Two of these rites require legal license: marriage and death. Years ago, before my own ordination, I remember receiving a call regarding a friend who passed away and the family’s specific need for a fully ordained member of the Pagan community. The few I knew were working; most were not ordained. When I asked some who wanted to help why they were not ordained, the answer was surprisingly similar in almost every case: the individuals did not see a need for it. Our traditions did not require ordination for service. While this works on the individual level, publicly this is a mistake. Although the funeral rites were lovely, it struck me as odd that the final moments of this friend’s Pagan life were restricted to mostly non-Pagan, Christian rites. It also cemented my own desire to achieve ordination status to serve the larger community. The larger choice to avoid ordination does not just affect final farewells, but the ability to choose when and how we can exercise our voices as Pagans, Heathens, and polytheists. We are holding back; we do not embrace our faith fully. Our communities have the privilege to grow adherents through birth or conversion, yet the stereotype of those who seek us is that we are “running from organized religion” or that it is just a “phase.”
This is why organizations like The Wild Hunt or places like Circle Sanctuary remain crucial to our identity as larger Pagan, Heathen and Polytheist communities. If we do not speak, we do not have a voice.
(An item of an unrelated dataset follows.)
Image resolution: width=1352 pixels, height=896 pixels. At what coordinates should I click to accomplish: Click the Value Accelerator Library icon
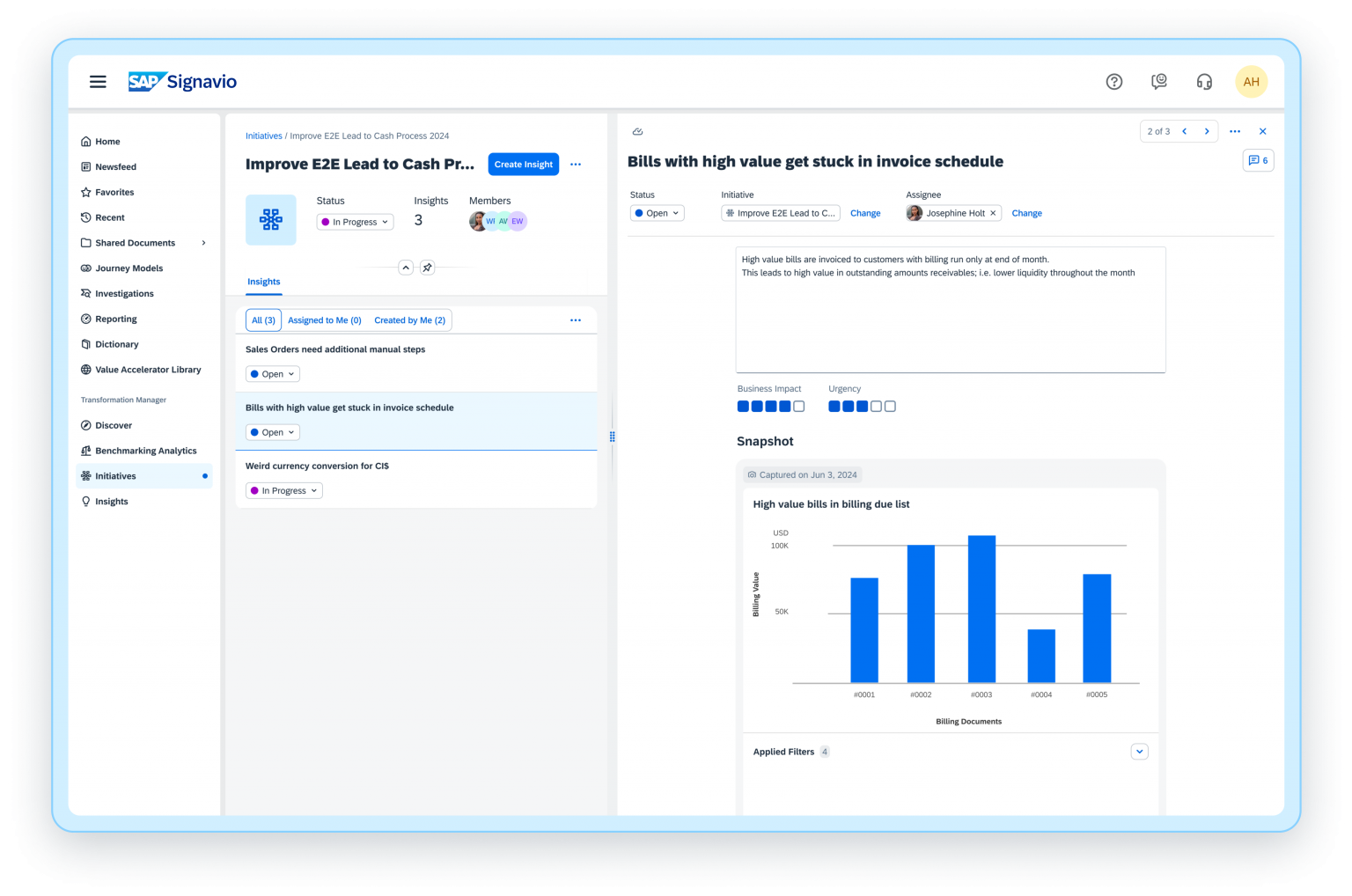(x=85, y=370)
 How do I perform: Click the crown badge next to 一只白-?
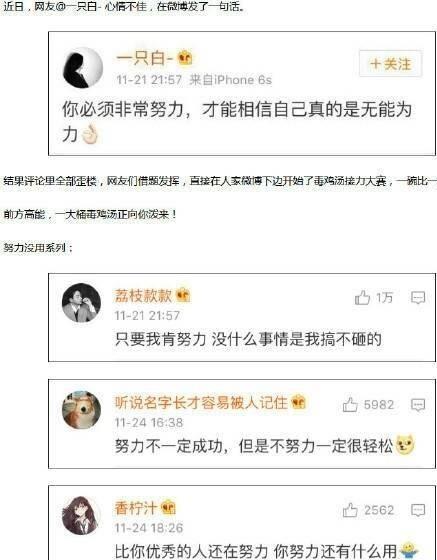tap(185, 58)

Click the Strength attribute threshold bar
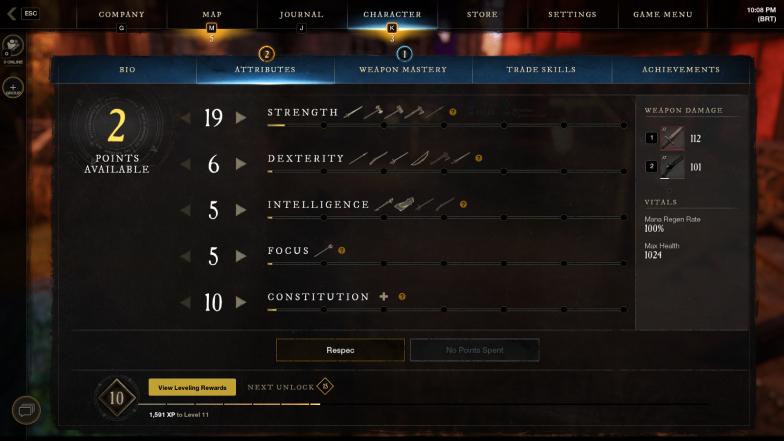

During the current pandemic, many have gotten sick from COVID-19 and many have died from it. How many of these individuals were and are Pagans, Heathens, or polytheists in need of a funeral, a hospital visit, or comfort where a legally ordained individual would be required? Sadly, in too many places a similar situation might arise. We need ordination for those who serve in our communities. We demand respect for our titles and wisdom as priests and priestesses regardless of gender or sexual orientation. We want and acknowledgment as legitimate religions, yet we do not bother to hold our various communities accountable for providing fully fledged respectable bodies for ordination.
For some, the organizational body for ordination does not matter; what does is that a ceremony can be conducted. For others, legitimacy and respect from the wider religious audience demands a recognizable body or institution granting the ordination.
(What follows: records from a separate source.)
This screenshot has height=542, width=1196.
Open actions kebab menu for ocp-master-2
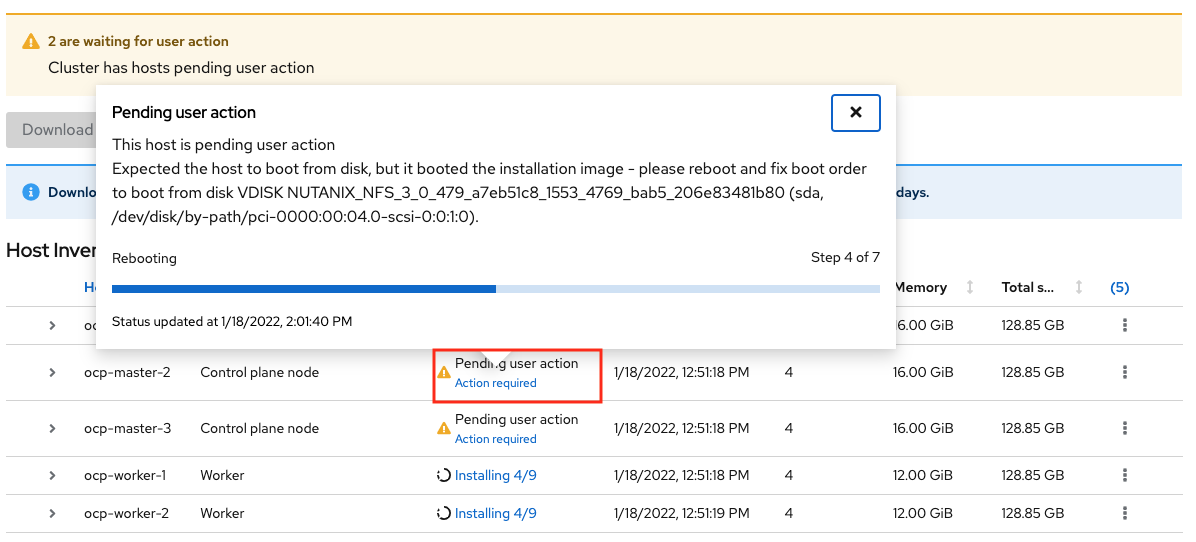tap(1125, 372)
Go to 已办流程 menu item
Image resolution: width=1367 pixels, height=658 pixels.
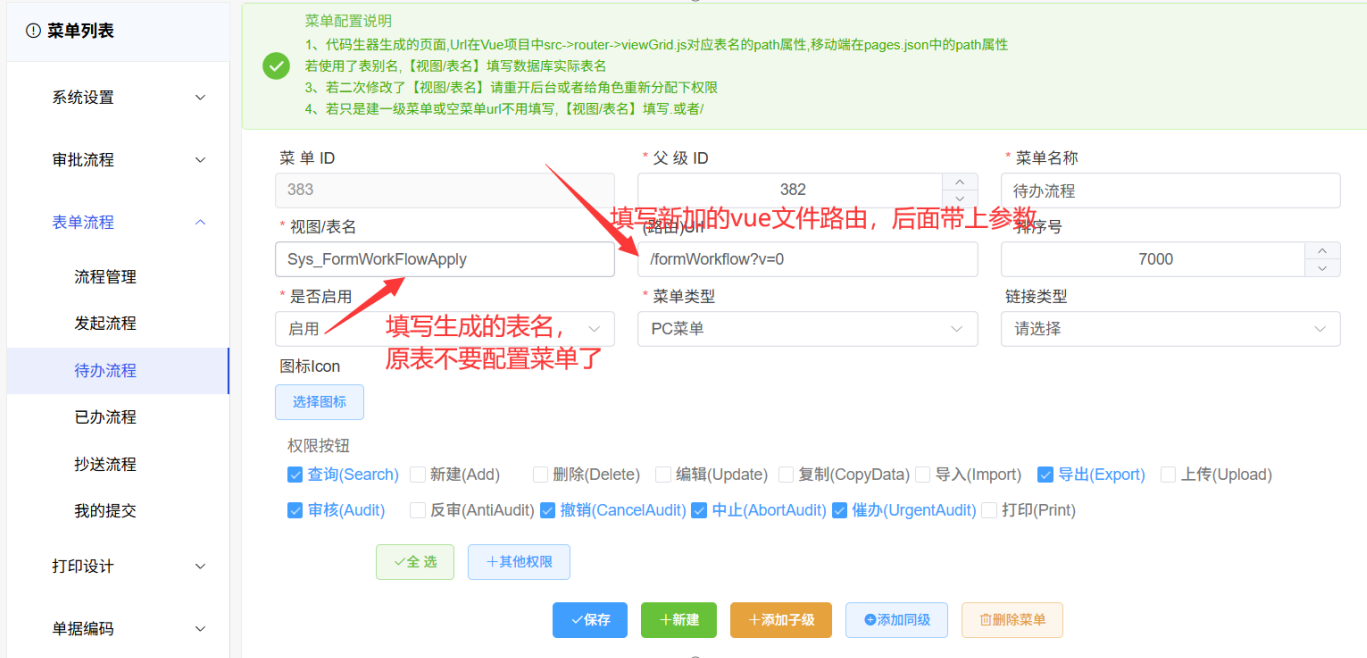[x=105, y=417]
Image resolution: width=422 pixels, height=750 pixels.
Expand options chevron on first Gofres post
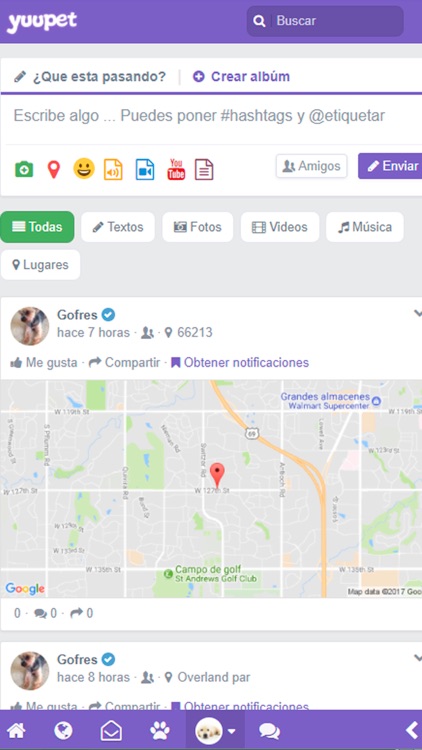pos(417,314)
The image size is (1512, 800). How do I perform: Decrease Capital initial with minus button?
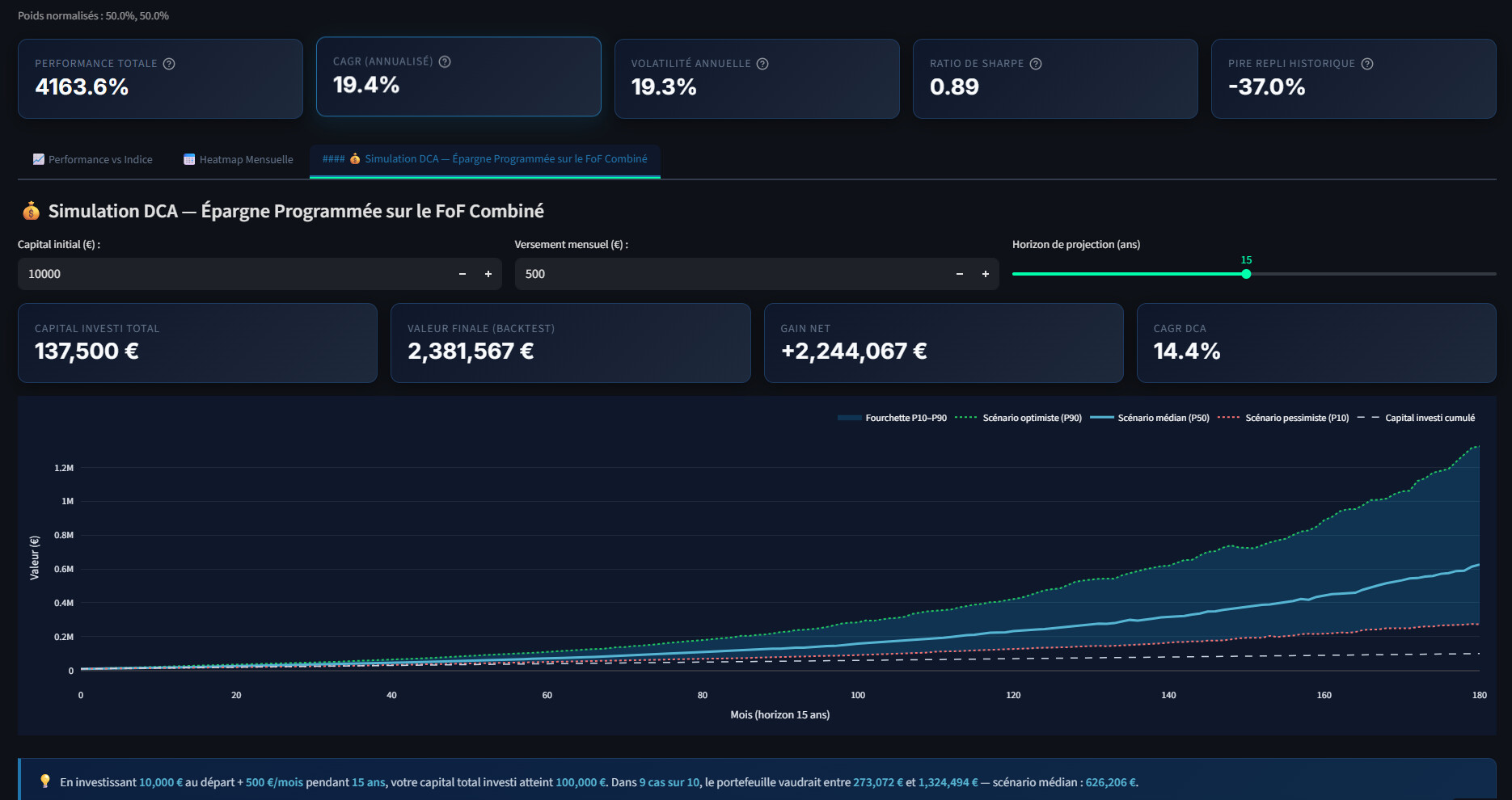coord(462,274)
Claiming our voice as Pagan, Heathen, and polytheist religious traditions also means providing the educational background to seek ordination. By definition, a religious seminary is a training ground for those seeking legitimacy as candidates for ordination in a specific religious tradition. A quick search for “seminary” pulls up a large number of academic facilities that service Christian or Jewish religious traditions. Modify the term slightly to “Pagan seminary” and you get a similar list; however, you must carefully look to for the notation “Wiccan Seminary.”
This pares it down to two: Sacred Path Pagan Church and Seminary (FL), two branches of The Aquarian Tabernacle Church (WA) and (MI) affiliated with the Woolston-Steen Theological Seminary (WA). The well-known Cherry Hill Seminary (SC) distinguishes clearly in the difference between the educational degree (seminary) and ordination, which is granted by the religious traditions themselves.
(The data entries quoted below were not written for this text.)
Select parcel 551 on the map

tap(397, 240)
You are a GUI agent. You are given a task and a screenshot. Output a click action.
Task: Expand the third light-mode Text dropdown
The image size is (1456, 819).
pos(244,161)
Increased ordination would change this current reality over time. The presence of more well-publicized accredited places that provide ordination would change our overall status from the invisible to the present. Let’s not remain silent. Let us speak and profess our faith traditions with pride and with our own public ministry. When we do not speak, we do not have a voice.
The invisible are the powerless.
Status is power. Visibility is power. Power means freedom.